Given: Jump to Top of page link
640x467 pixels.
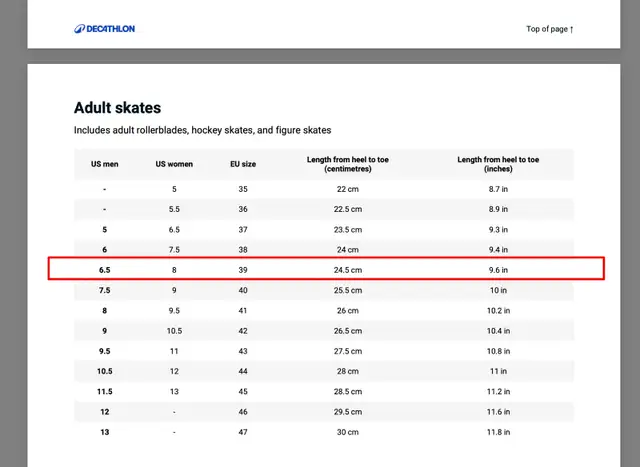Looking at the screenshot, I should (550, 29).
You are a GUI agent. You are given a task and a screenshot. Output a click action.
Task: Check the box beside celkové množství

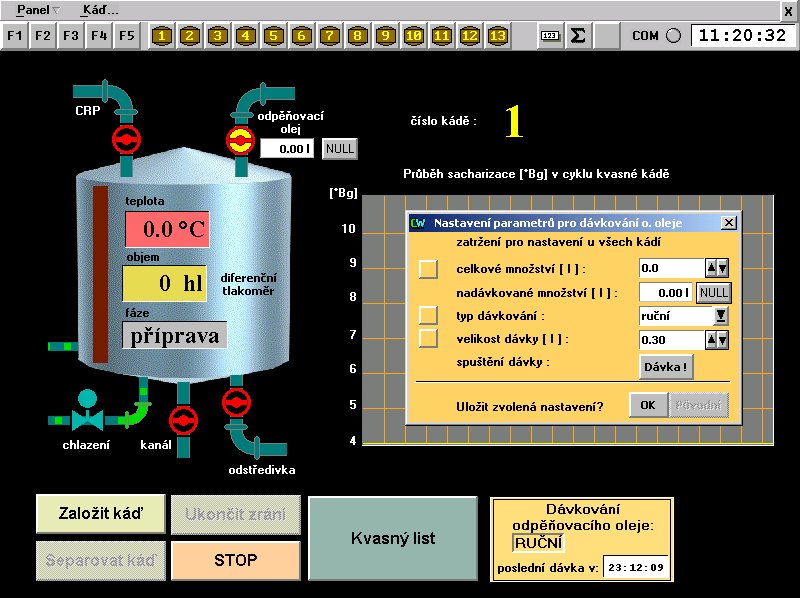click(x=428, y=268)
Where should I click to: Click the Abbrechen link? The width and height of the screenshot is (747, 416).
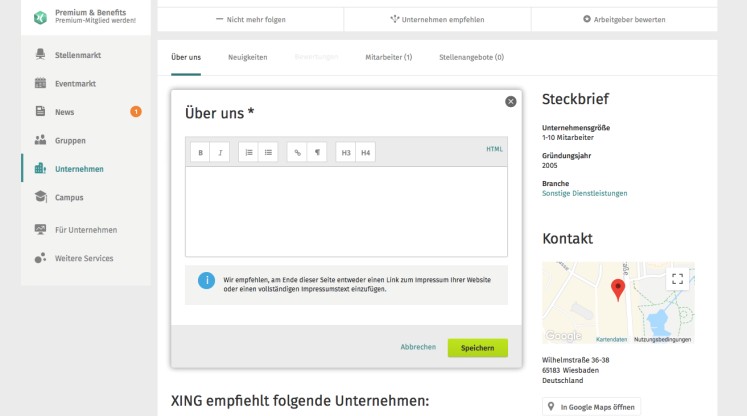tap(418, 347)
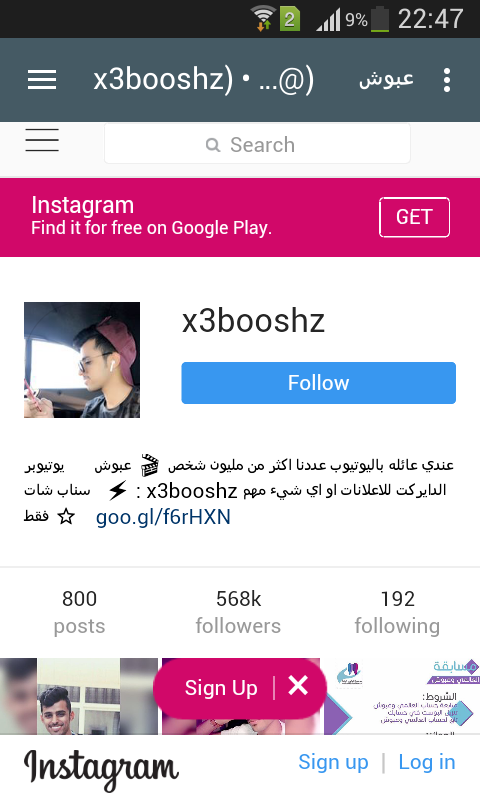This screenshot has width=480, height=800.
Task: Open the three-dot overflow menu
Action: click(x=447, y=80)
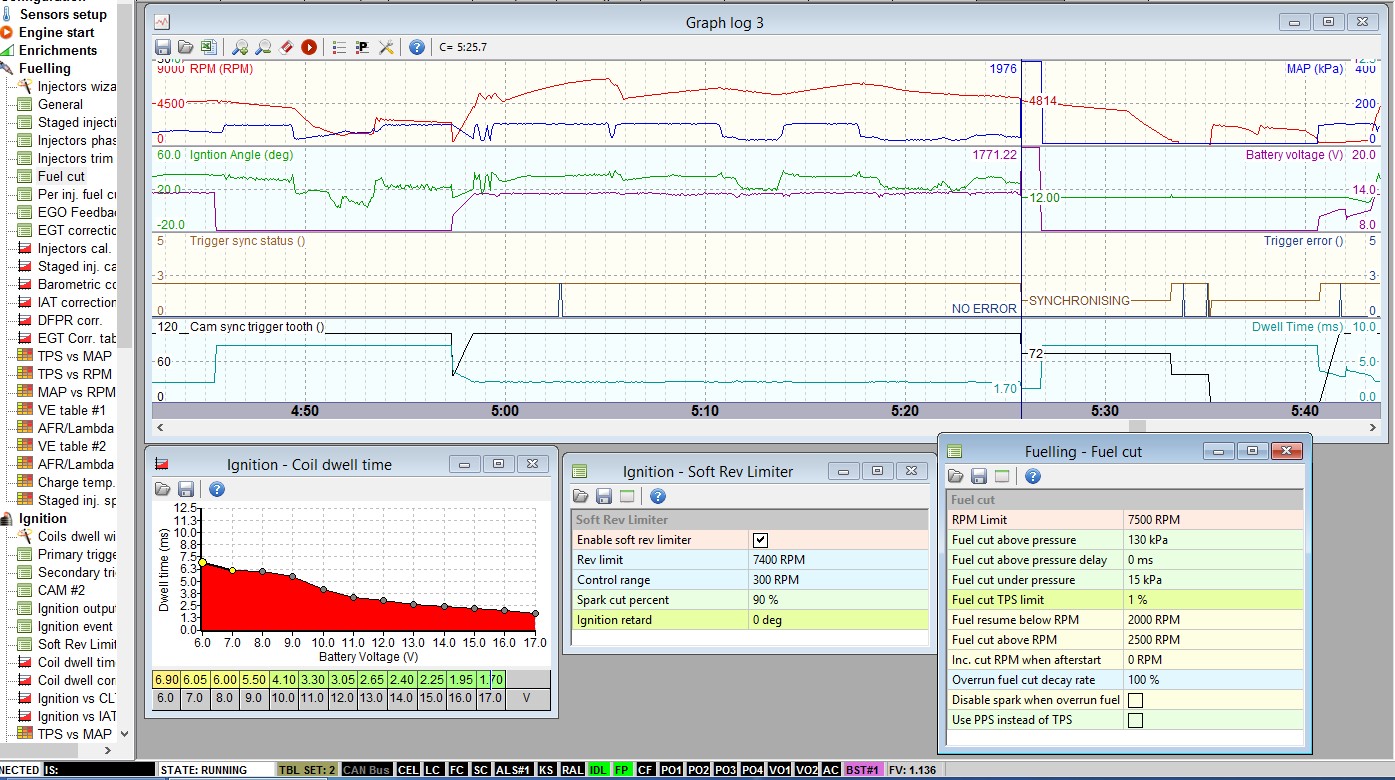This screenshot has width=1395, height=780.
Task: Toggle Enable soft rev limiter checkbox
Action: (x=760, y=540)
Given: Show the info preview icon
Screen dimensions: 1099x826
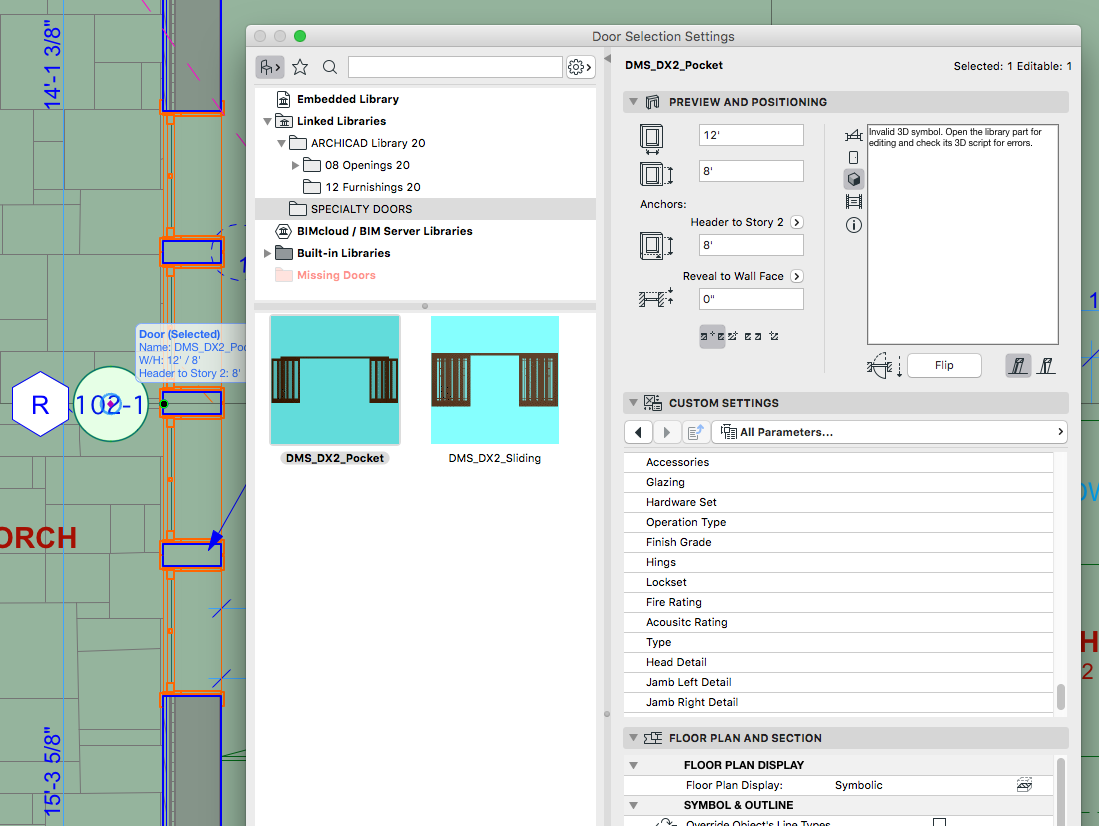Looking at the screenshot, I should (853, 225).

— Assignment —
The answer should consist of every line above, exact and free of images.

— Task output —
Given: Jump to Top of page link
640x467 pixels.
Looking at the screenshot, I should (550, 29).
You are a GUI agent. You are given a task and a screenshot. Output a click action.
Task: Check the box beside celkové množství

click(x=428, y=268)
Where should I click to: Click the Abbrechen link? The width and height of the screenshot is (747, 416).
tap(418, 347)
This screenshot has width=480, height=800.
Task: Open the three-dot overflow menu
Action: click(x=447, y=80)
This screenshot has width=1395, height=780.
Task: Toggle Enable soft rev limiter checkbox
Action: (x=760, y=540)
Given: Show the info preview icon
Screen dimensions: 1099x826
Looking at the screenshot, I should (853, 225).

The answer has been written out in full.